» **Work to complete**: Nothing but an exact copy of the records below counts as the answer.

Dataset entries:

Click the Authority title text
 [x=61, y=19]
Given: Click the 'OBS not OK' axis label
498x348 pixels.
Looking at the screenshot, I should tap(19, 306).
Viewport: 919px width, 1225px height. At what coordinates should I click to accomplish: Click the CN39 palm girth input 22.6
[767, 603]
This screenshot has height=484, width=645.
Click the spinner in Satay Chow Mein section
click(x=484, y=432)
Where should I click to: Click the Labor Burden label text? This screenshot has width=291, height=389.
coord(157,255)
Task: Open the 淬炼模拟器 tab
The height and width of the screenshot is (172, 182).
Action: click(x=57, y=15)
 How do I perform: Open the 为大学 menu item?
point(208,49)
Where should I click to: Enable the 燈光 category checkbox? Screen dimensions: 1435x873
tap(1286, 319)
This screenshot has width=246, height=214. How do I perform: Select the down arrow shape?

» **Expected answer**:
Click the Authority title text
 [x=61, y=19]
Given: Click the 'OBS not OK' axis label
498x348 pixels.
Looking at the screenshot, I should tap(19, 306).
Viewport: 919px width, 1225px height. At what coordinates should I click to accomplish: Click the CN39 palm girth input 22.6
[767, 603]
This screenshot has height=484, width=645.
Click the spinner in Satay Chow Mein section
click(x=484, y=432)
Where should I click to: Click the Labor Burden label text? This screenshot has width=291, height=389.
coord(157,255)
Task: Open the 淬炼模拟器 tab
The height and width of the screenshot is (172, 182).
Action: click(x=57, y=15)
 How do I perform: Open the 为大学 menu item?
point(208,49)
Where should I click to: Enable the 燈光 category checkbox? Screen dimensions: 1435x873
tap(1286, 319)
This screenshot has width=246, height=214. How do I perform: Select the down arrow shape?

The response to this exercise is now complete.